→ **What to work on**: The result should be every line of the listing that contains "click".

→ **The input**:
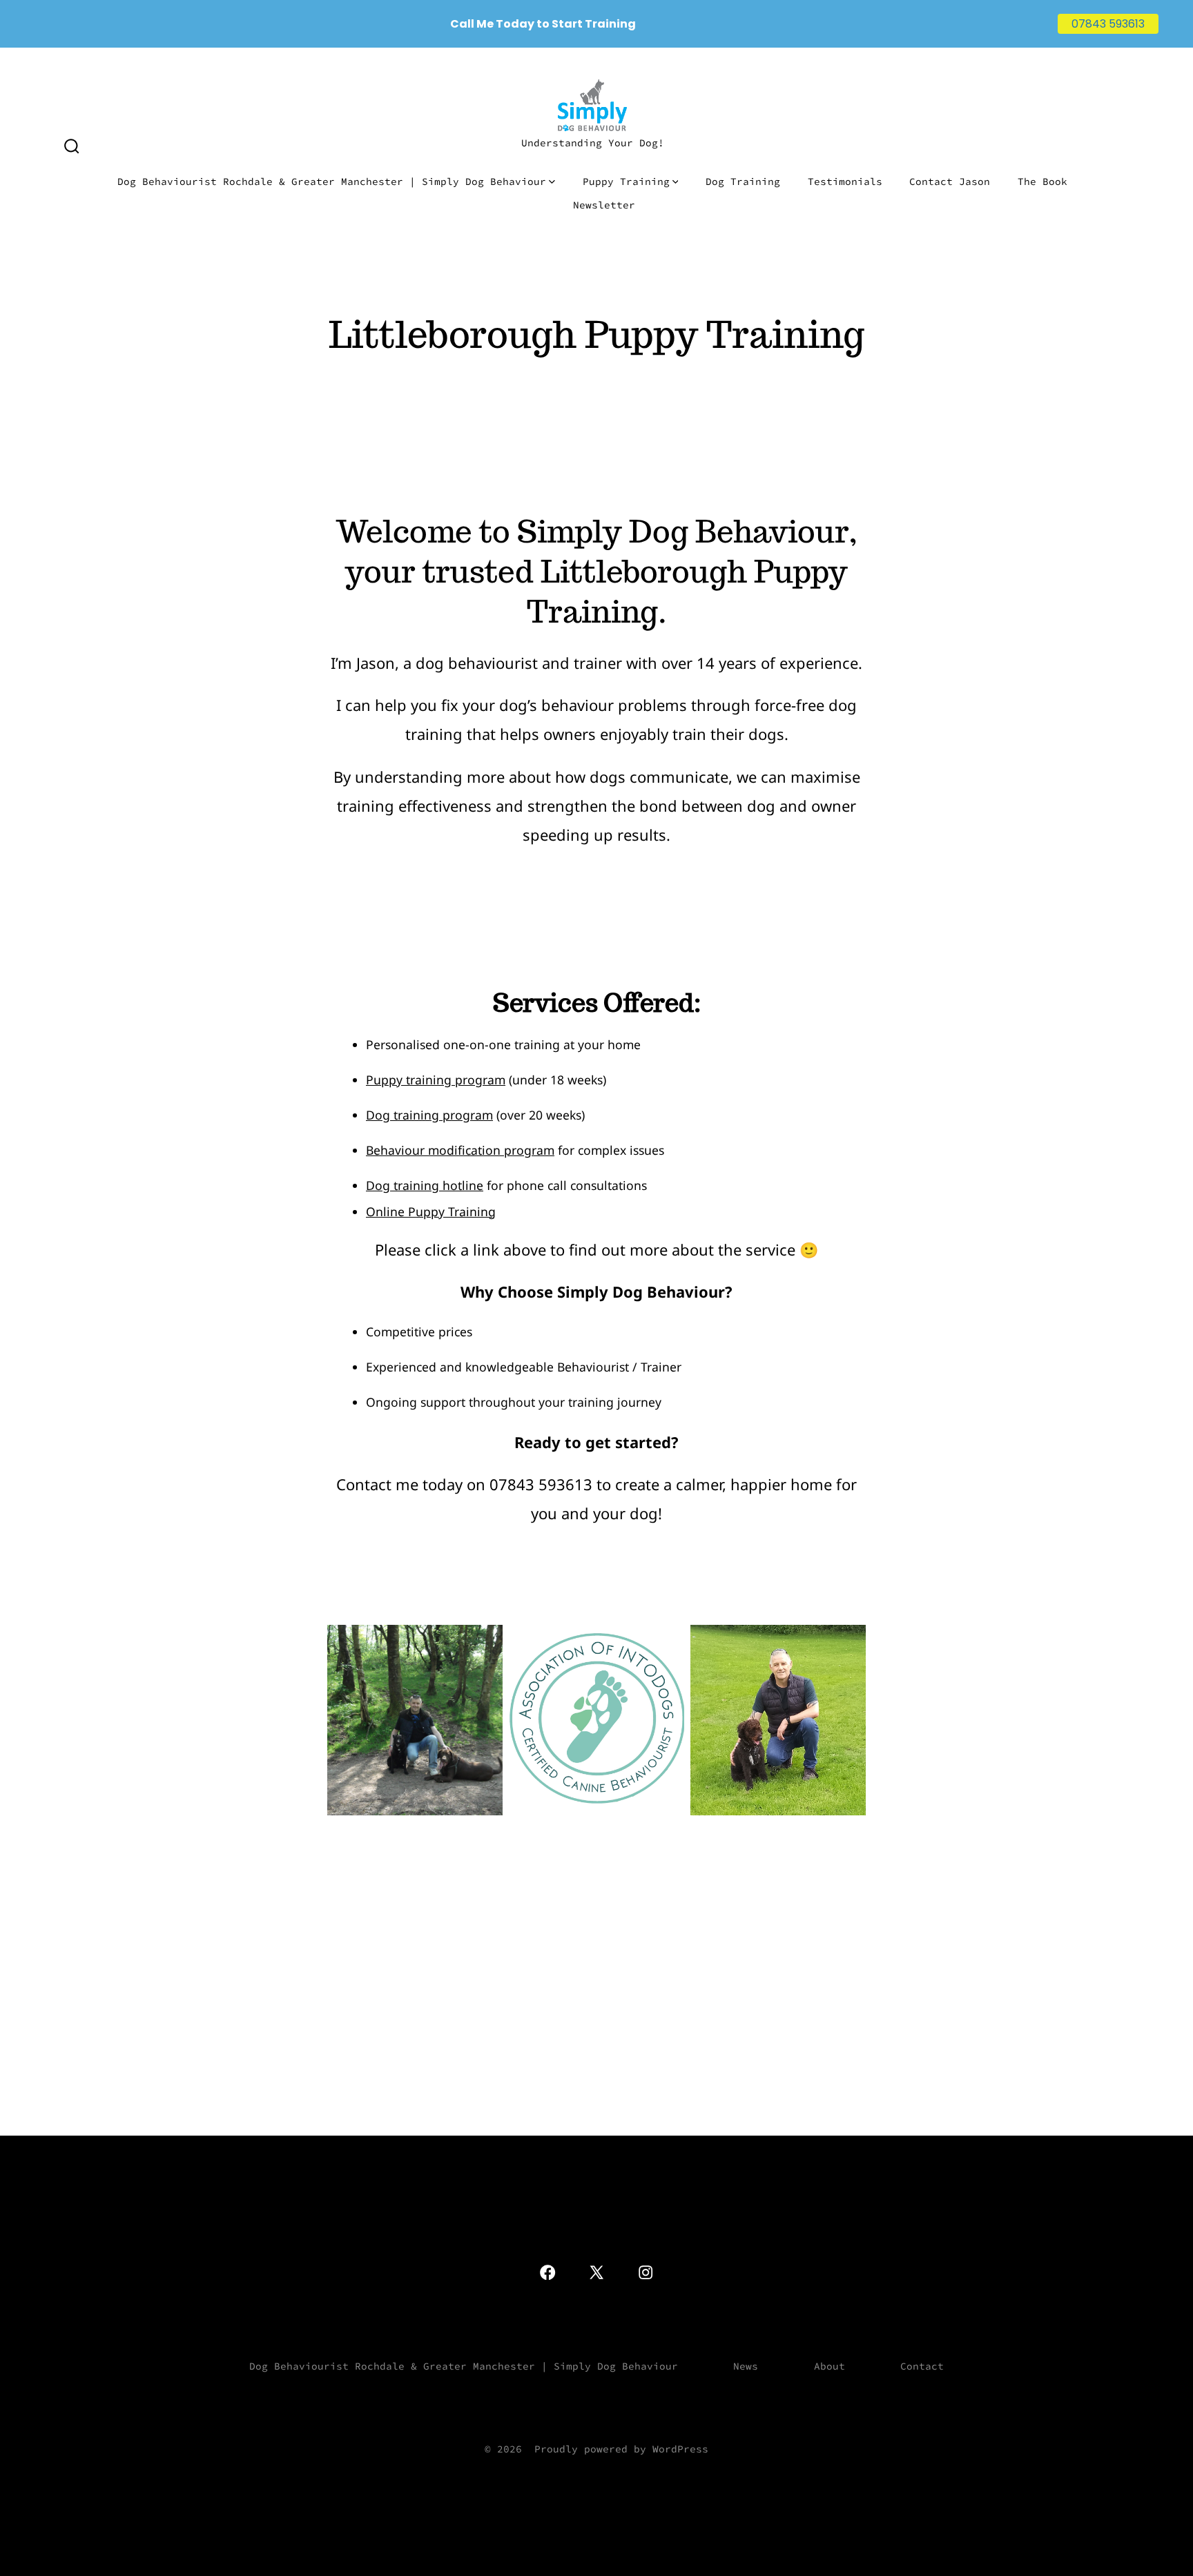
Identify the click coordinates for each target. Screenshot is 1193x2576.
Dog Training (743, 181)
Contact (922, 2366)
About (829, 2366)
==
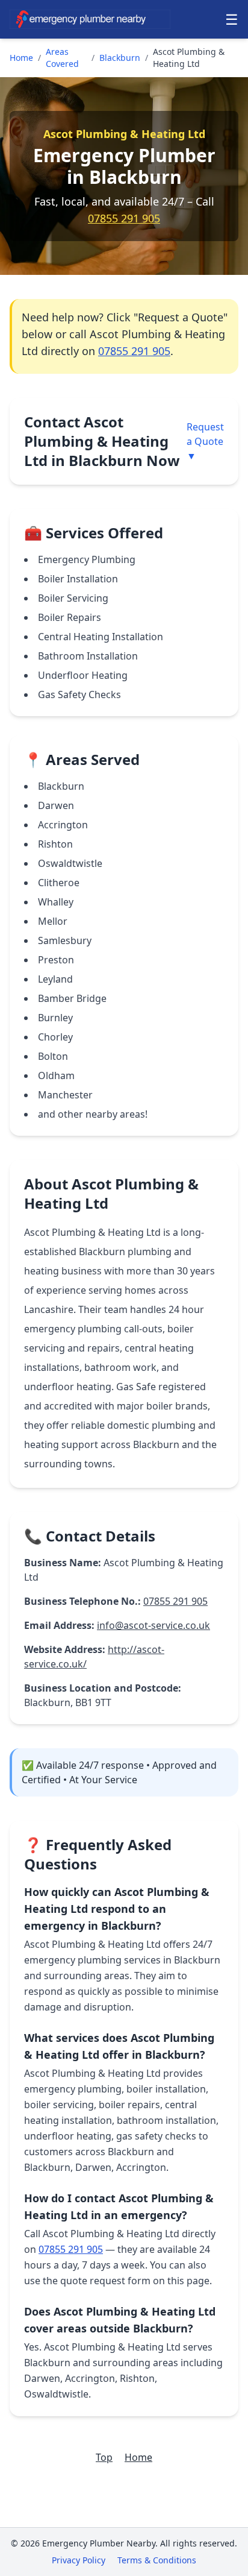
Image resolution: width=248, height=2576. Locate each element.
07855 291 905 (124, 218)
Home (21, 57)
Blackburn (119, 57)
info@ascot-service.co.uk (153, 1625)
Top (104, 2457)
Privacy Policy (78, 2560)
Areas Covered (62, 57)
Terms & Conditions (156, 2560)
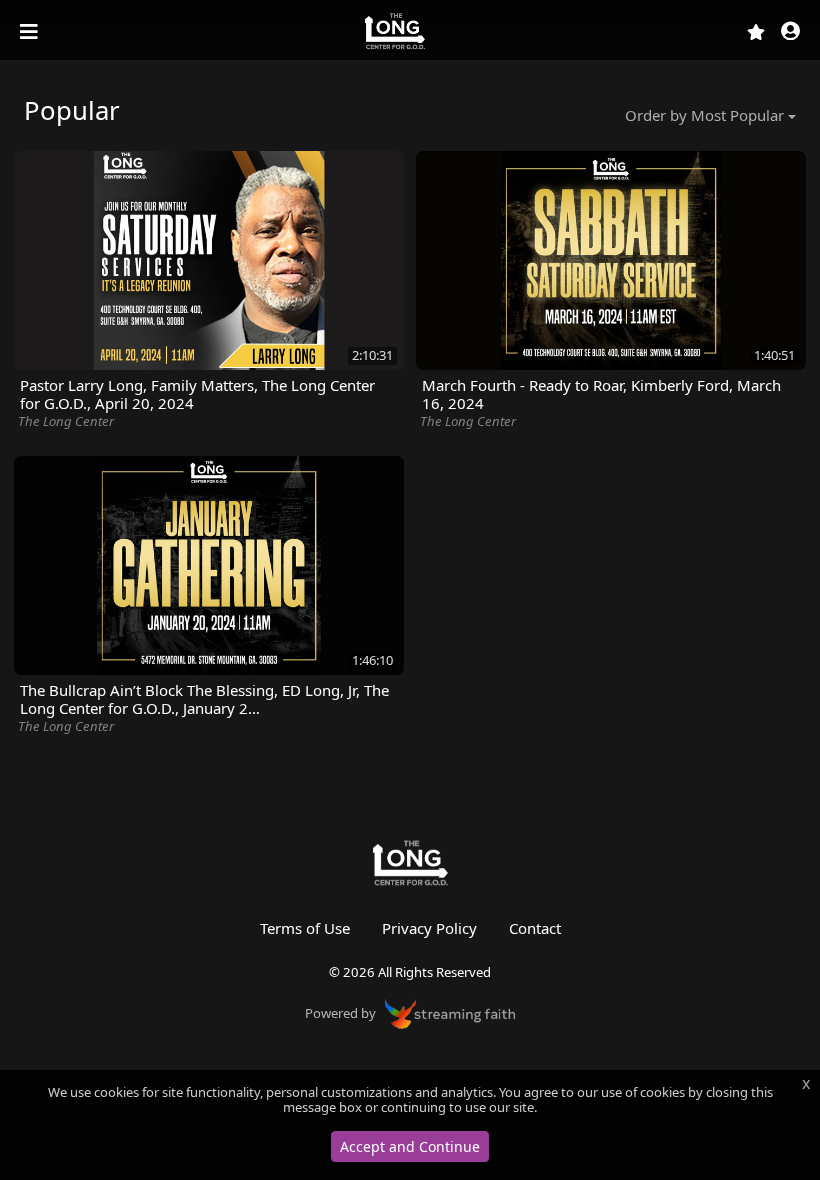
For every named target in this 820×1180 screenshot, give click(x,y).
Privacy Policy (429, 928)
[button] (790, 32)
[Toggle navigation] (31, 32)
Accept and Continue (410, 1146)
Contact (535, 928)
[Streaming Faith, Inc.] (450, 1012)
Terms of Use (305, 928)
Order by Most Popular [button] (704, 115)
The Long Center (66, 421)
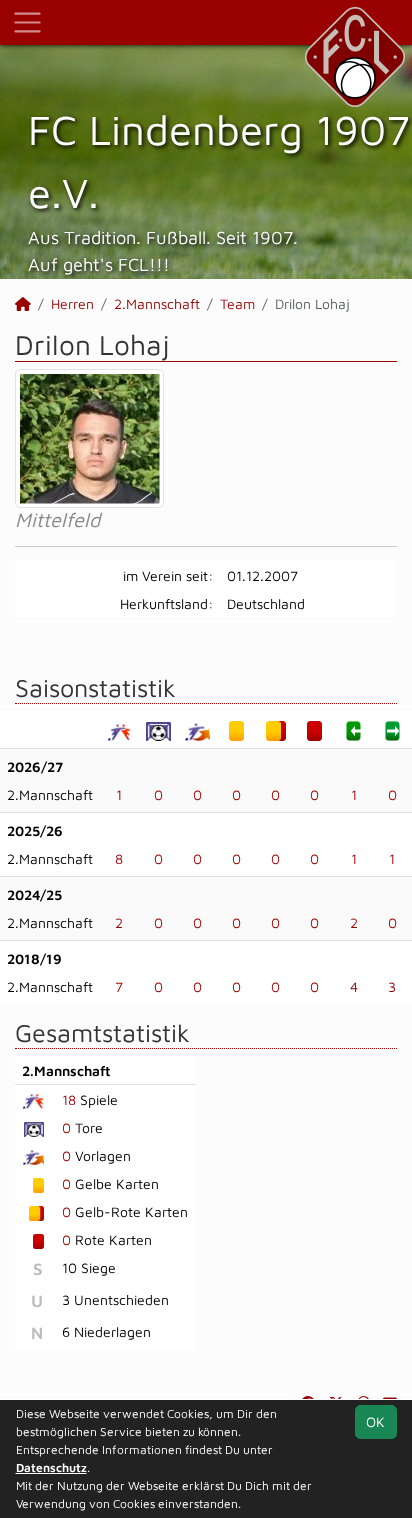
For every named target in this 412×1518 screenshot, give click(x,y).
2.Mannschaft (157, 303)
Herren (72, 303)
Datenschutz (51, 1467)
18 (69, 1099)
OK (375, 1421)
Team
* * *
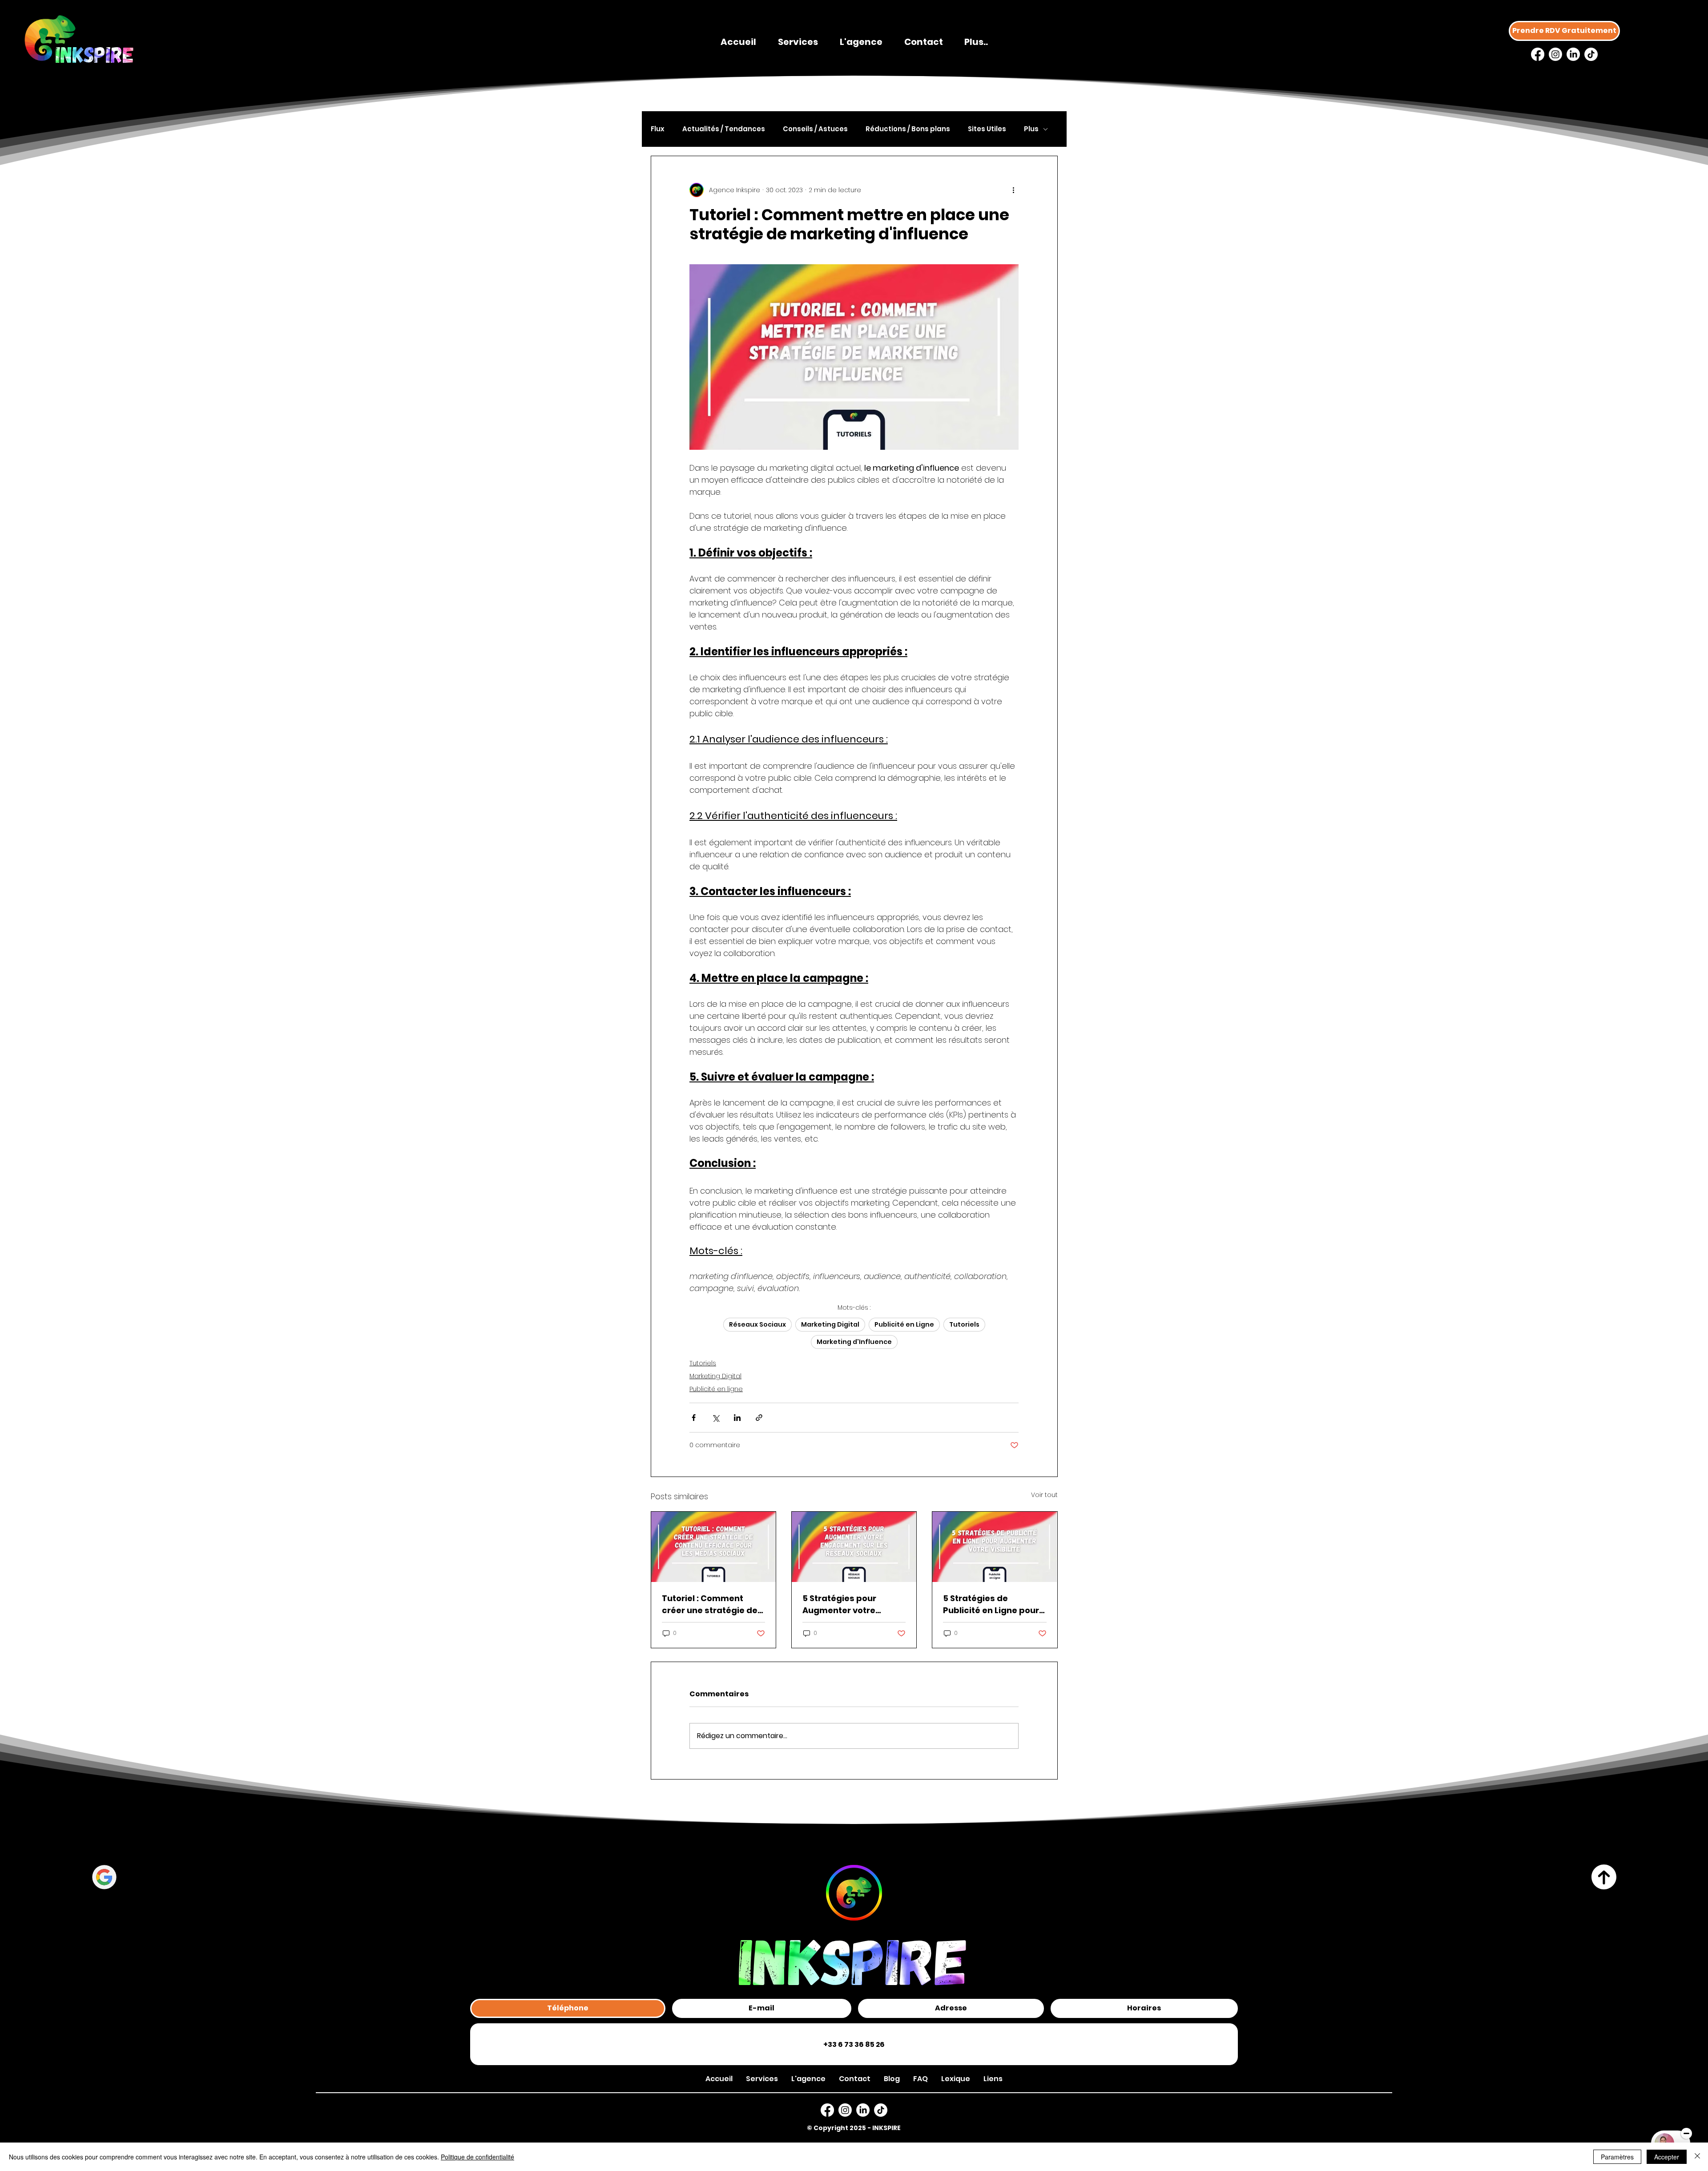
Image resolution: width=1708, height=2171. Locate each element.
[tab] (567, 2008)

→ **Exercise result**:
Identify the click coordinates for each target. Screenshot is 1193x2576.
For every named target in this 820×1180 screenshot, give click(x,y).
For every named target in this 412×1518 screenshot, give click(x,y).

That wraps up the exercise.